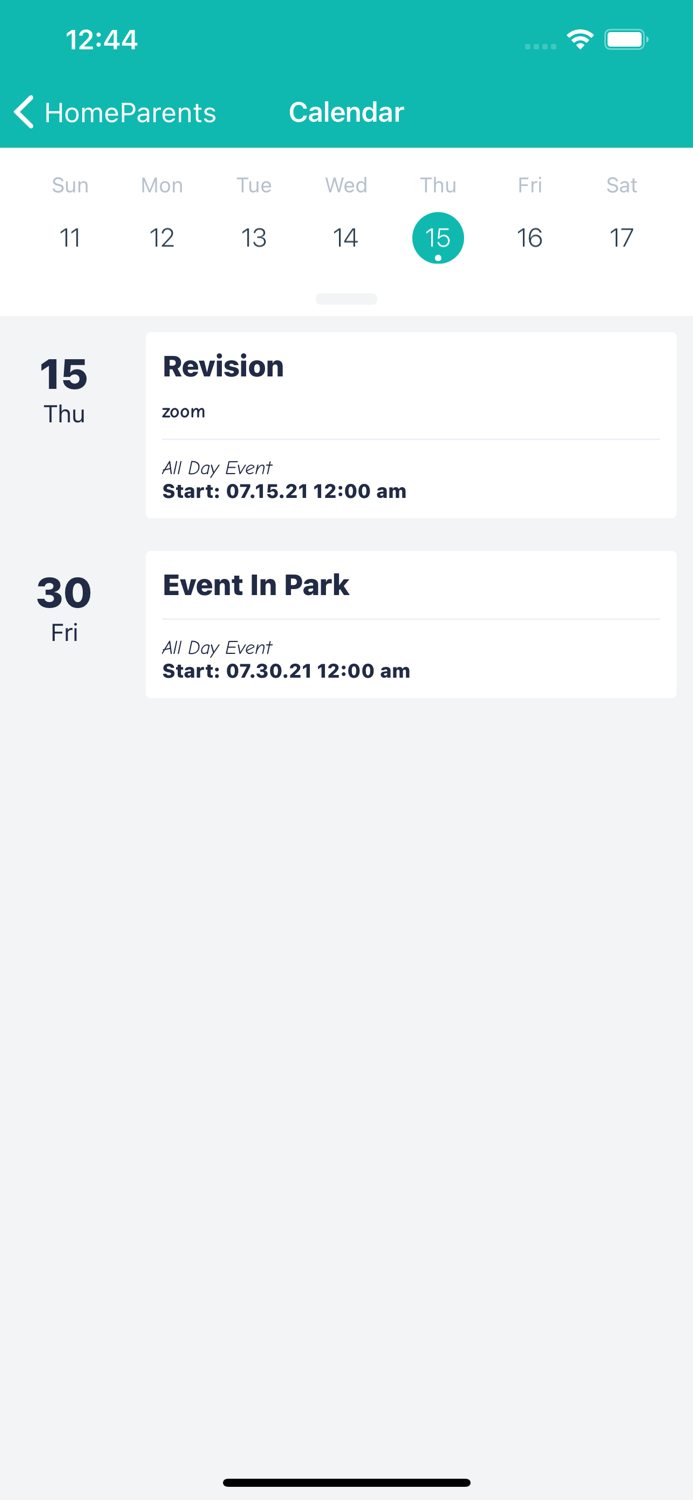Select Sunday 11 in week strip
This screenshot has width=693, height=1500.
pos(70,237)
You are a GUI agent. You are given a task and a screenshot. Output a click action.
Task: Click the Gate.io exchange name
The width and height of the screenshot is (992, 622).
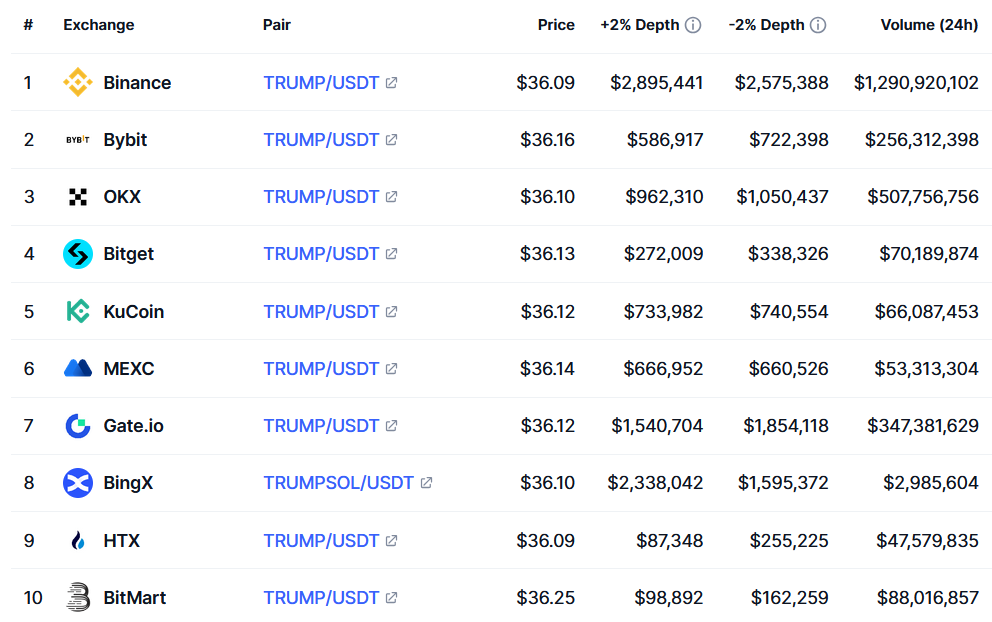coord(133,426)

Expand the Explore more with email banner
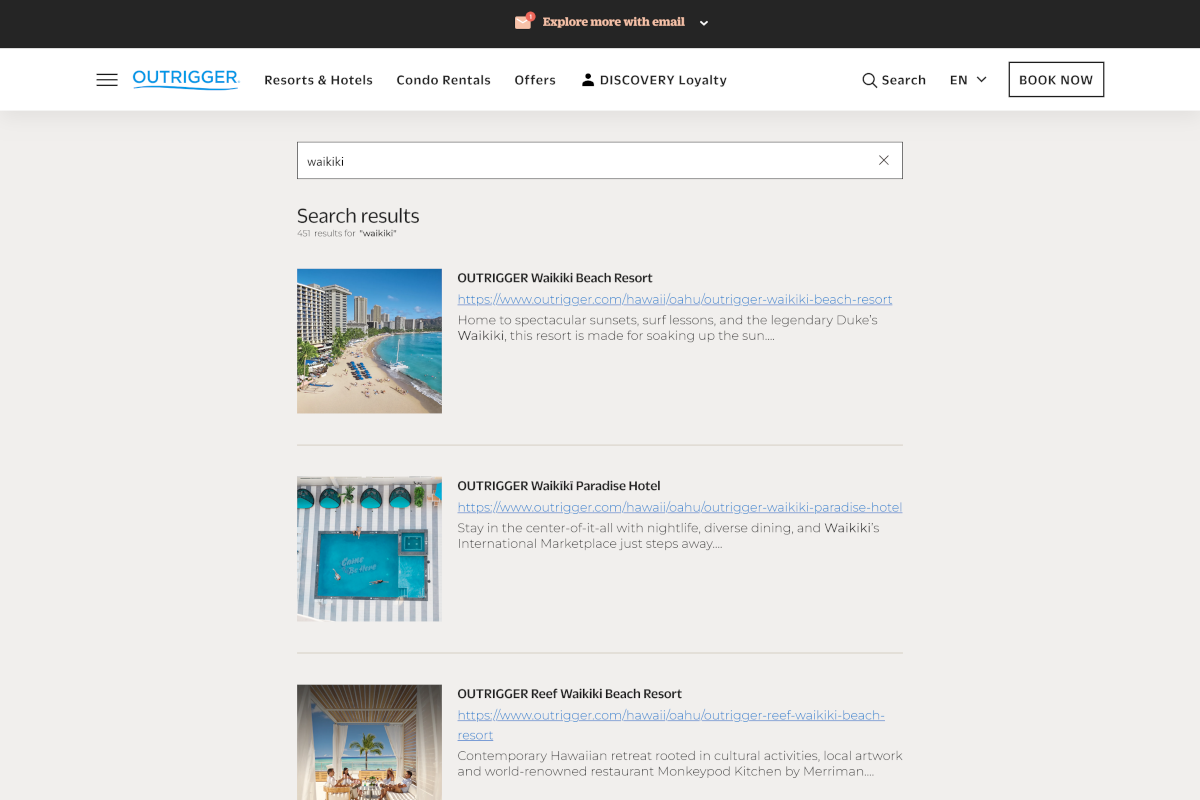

--

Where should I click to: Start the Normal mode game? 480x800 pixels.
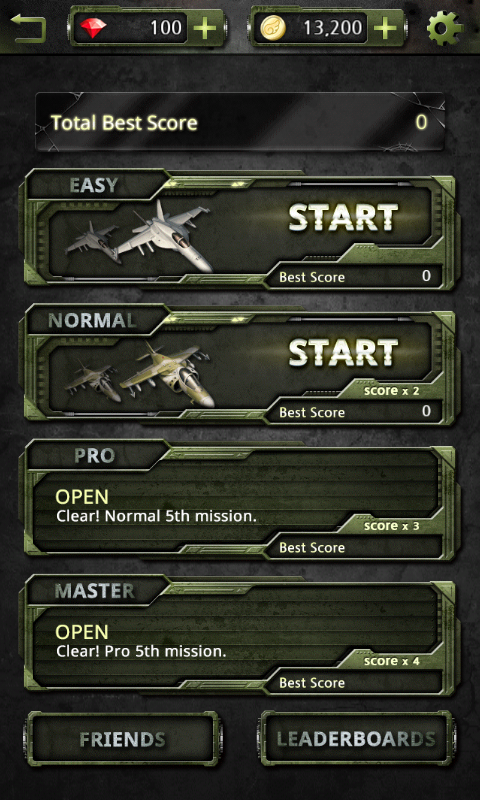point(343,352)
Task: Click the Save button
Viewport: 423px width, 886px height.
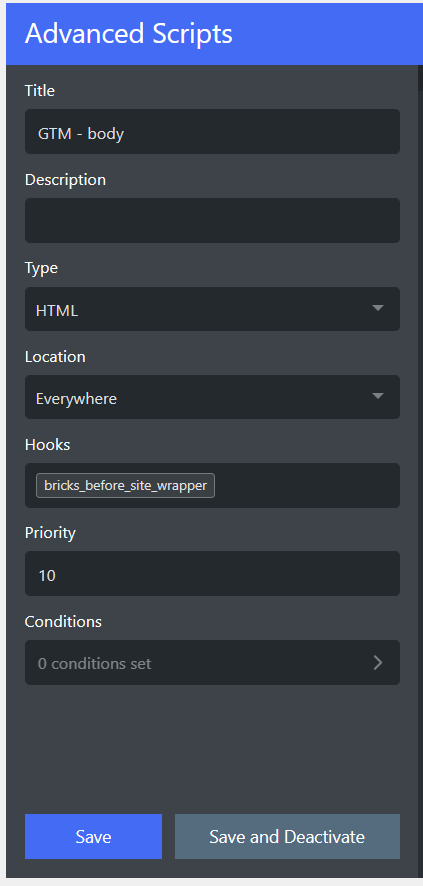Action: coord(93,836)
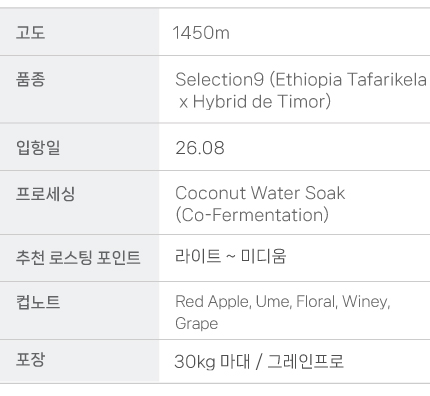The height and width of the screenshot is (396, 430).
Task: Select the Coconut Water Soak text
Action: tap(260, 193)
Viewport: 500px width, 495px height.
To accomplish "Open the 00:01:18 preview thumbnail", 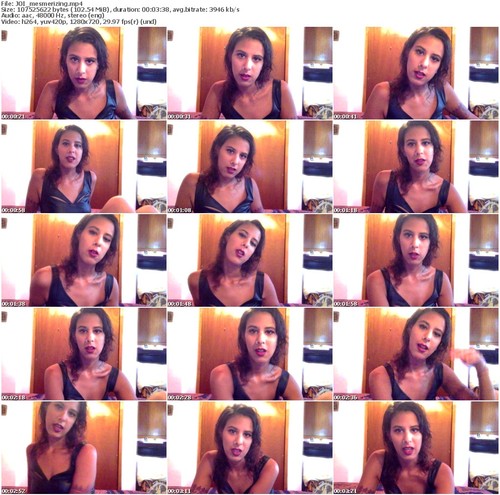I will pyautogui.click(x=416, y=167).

==

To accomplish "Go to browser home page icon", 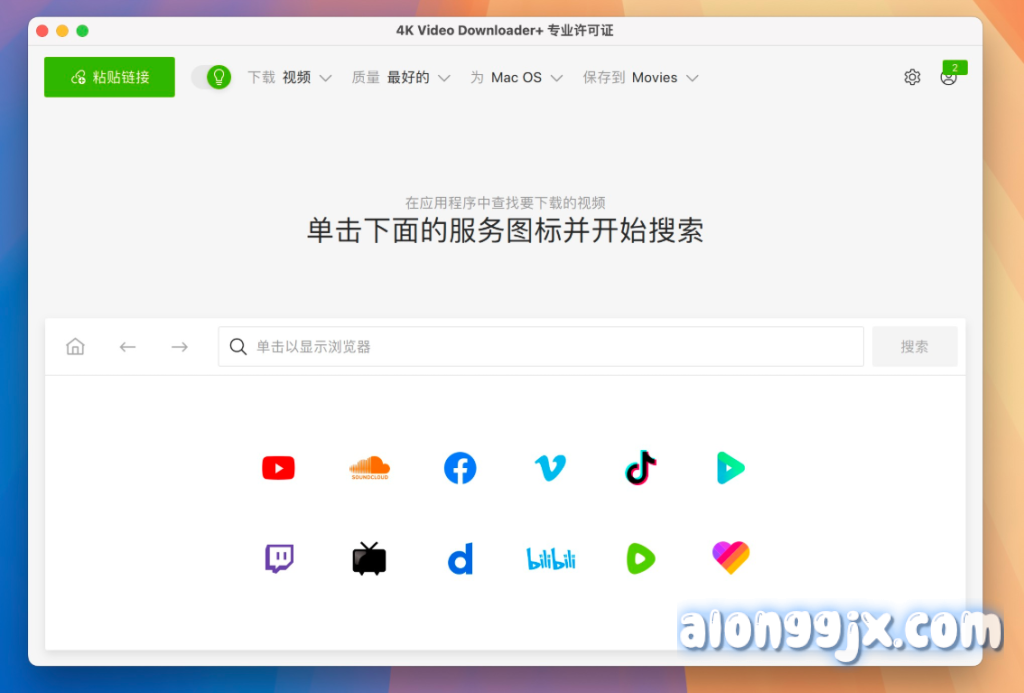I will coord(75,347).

AIM OF THE TASK:
The material above holds pictures; leave them out and set down exactly the lines from the line with "You are a GUI" to the line with "Expand the Explore more with email banner", both included.

ANSWER SPACE:
You are a GUI agent. You are given a task and a screenshot. Output a click action.
Task: Click the Gate.io exchange name
The width and height of the screenshot is (992, 622).
coord(133,426)

Expand the Explore more with email banner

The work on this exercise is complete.